Aim of the task.
Print the records below exactly, from the line containing "Image resolution: width=1312" down to the line containing "The width and", both lines included, and omit every picture.

Input data.

———

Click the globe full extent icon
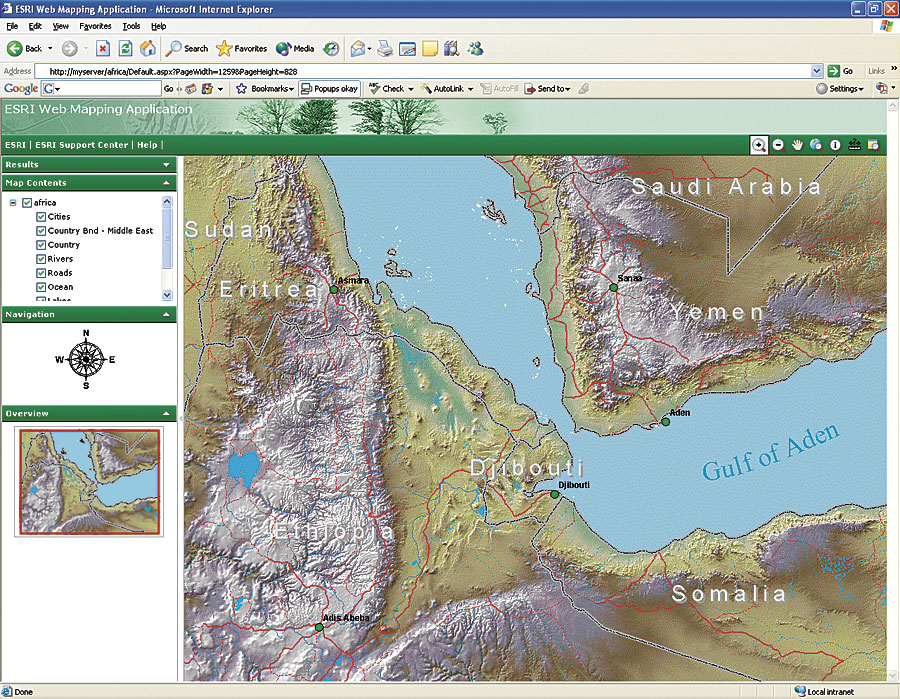This screenshot has height=699, width=900. point(816,145)
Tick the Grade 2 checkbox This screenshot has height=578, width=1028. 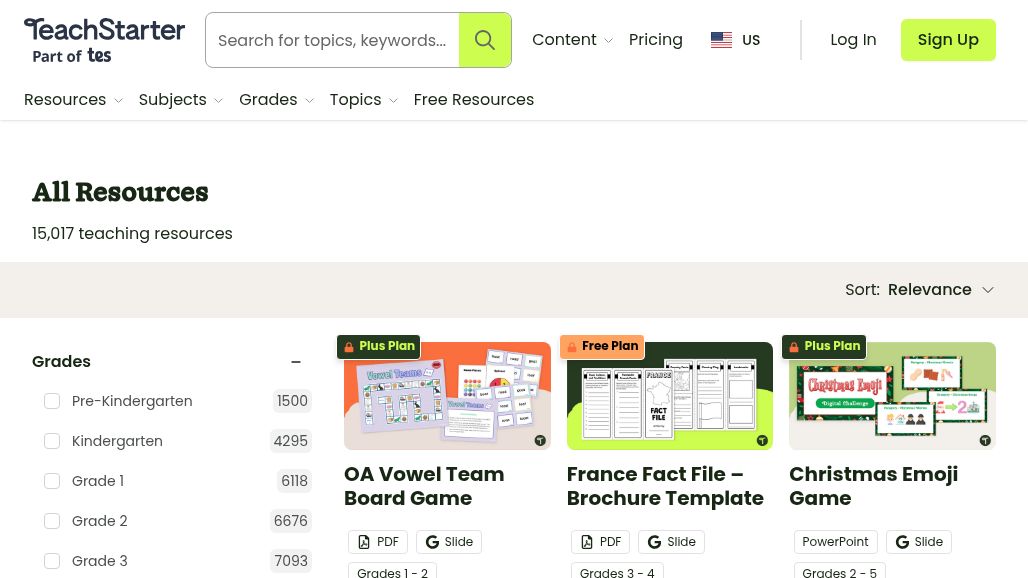point(52,521)
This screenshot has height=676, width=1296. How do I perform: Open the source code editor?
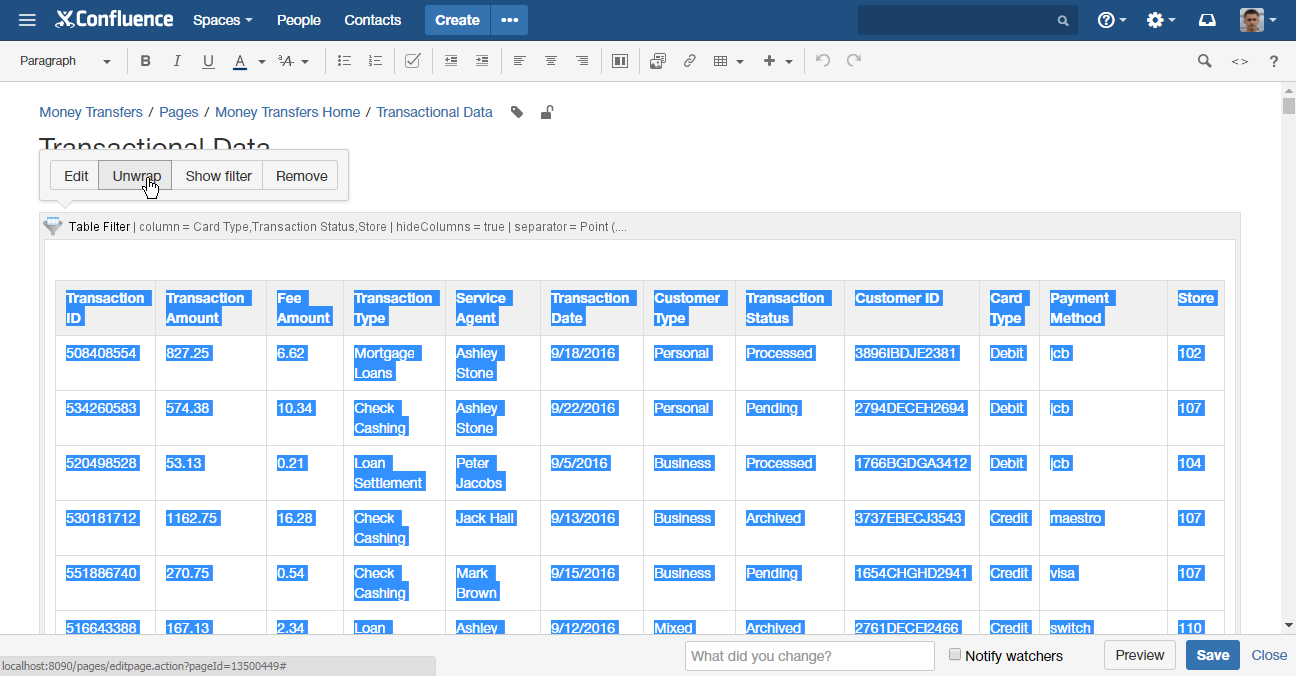(x=1239, y=61)
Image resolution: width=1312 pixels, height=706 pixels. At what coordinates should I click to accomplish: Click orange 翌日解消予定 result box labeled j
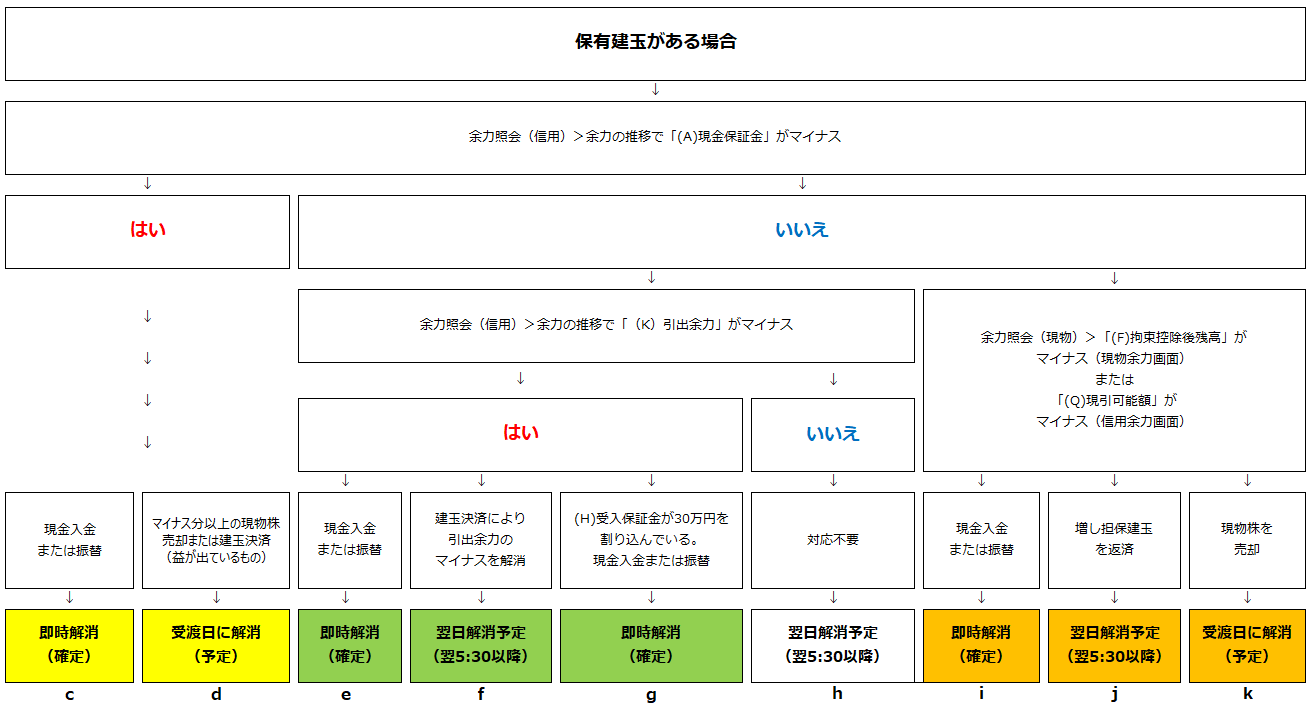1114,645
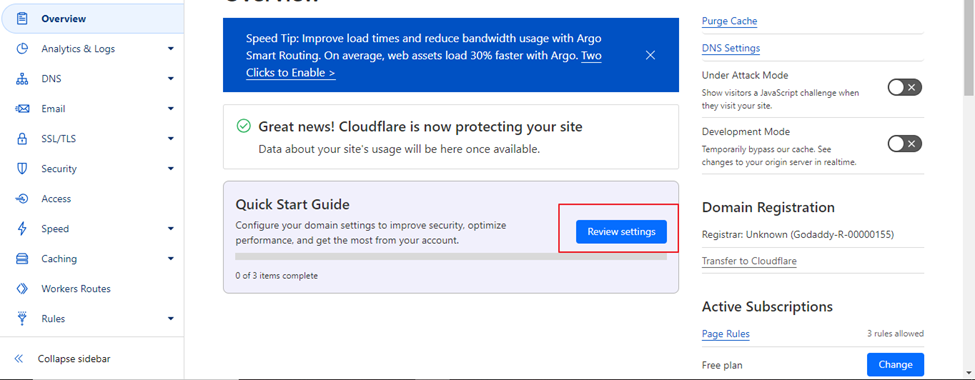
Task: Click the Caching drive icon
Action: [x=22, y=259]
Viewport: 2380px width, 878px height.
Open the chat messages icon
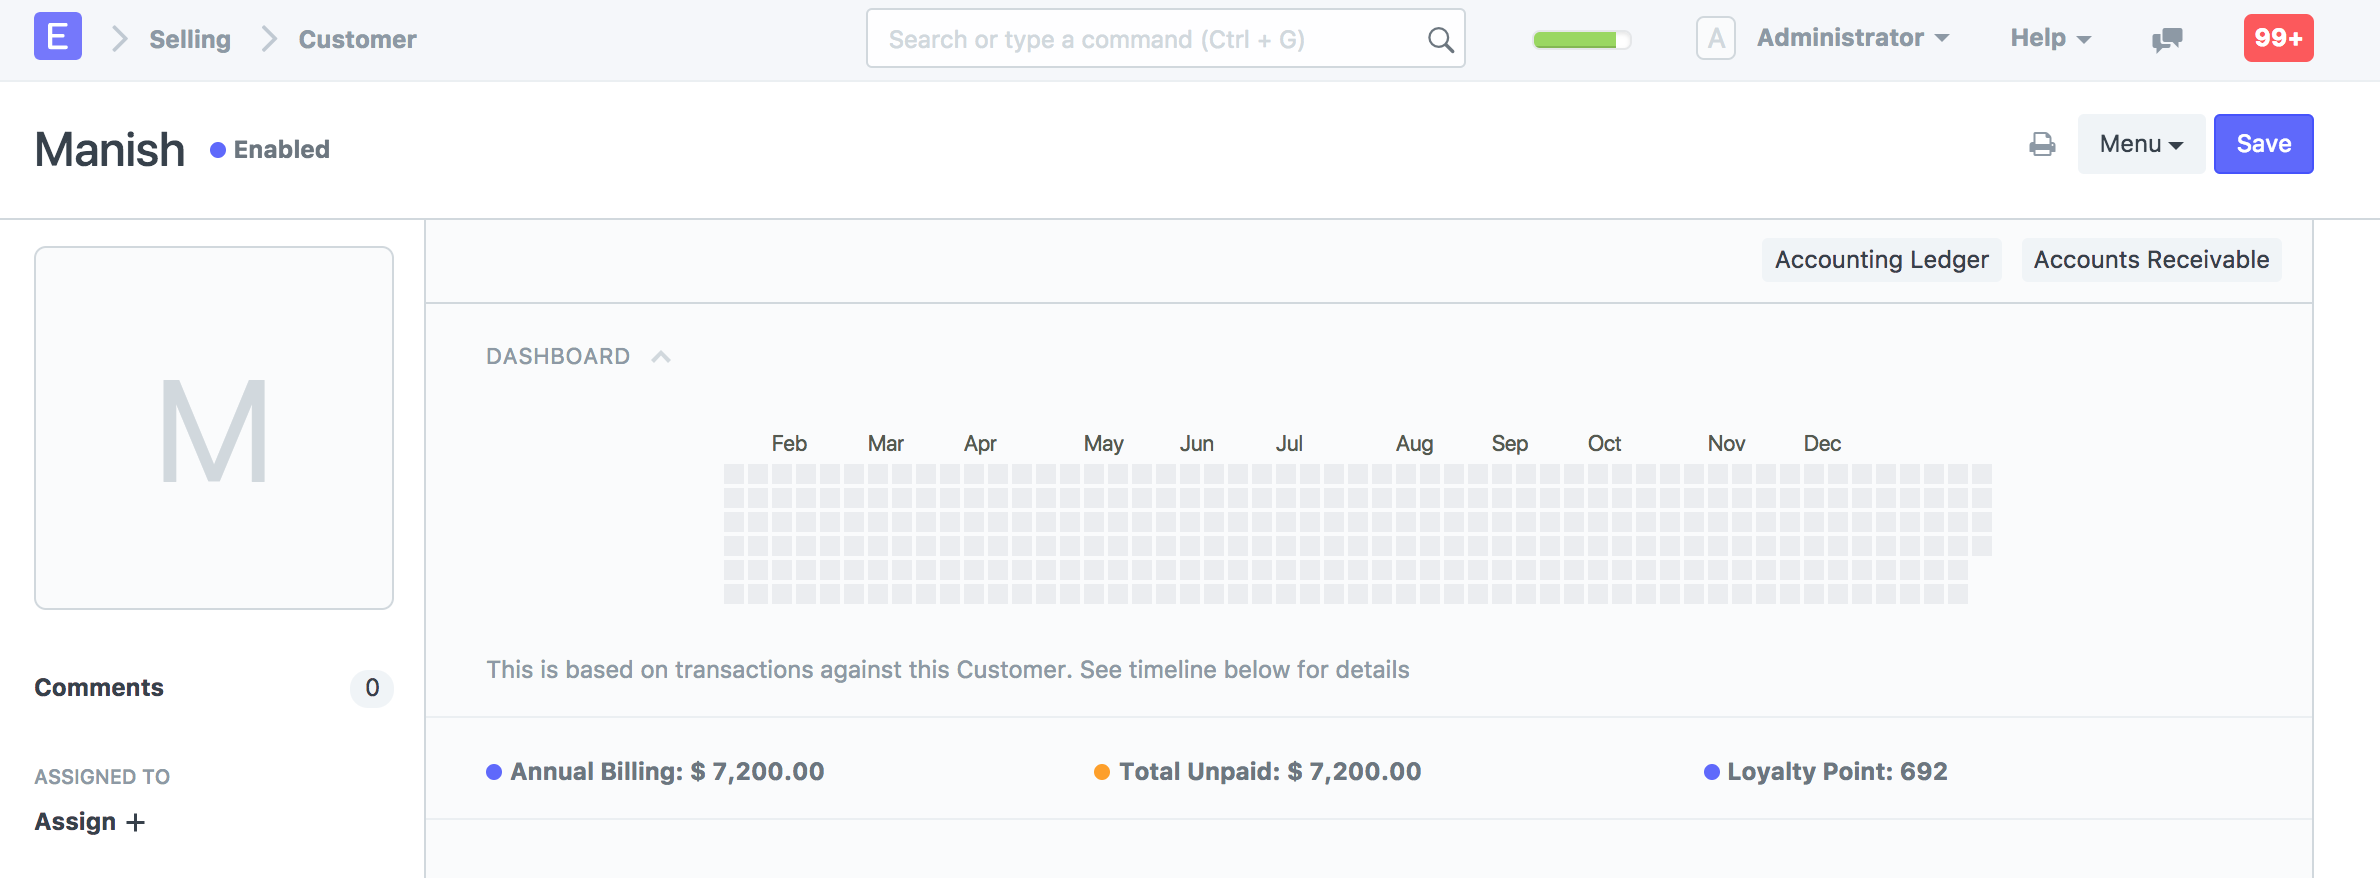(x=2166, y=39)
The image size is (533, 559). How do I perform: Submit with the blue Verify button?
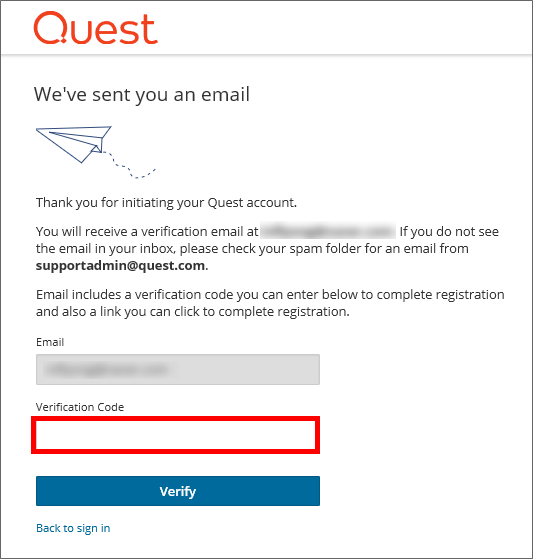[178, 491]
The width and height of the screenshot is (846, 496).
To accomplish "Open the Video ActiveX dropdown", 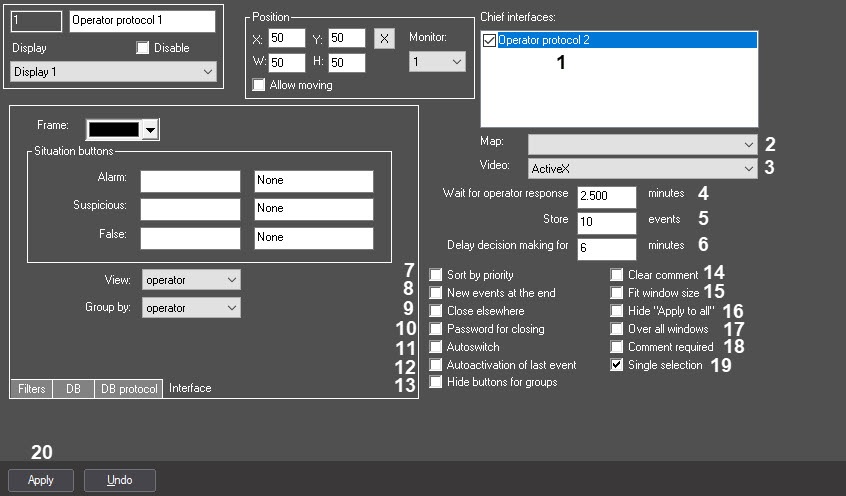I will pyautogui.click(x=642, y=169).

———

Output below.
Image resolution: width=1312 pixels, height=706 pixels. At what coordinates should I click to accomplish: Click orange 翌日解消予定 result box labeled j
1114,645
Task: Click the Caching drive icon
Action: [x=22, y=259]
Viewport: 2380px width, 878px height.
Open the chat messages icon
(x=2166, y=39)
The image size is (533, 559). How do I perform: Submit with the blue Verify button?
[178, 491]
The width and height of the screenshot is (846, 496).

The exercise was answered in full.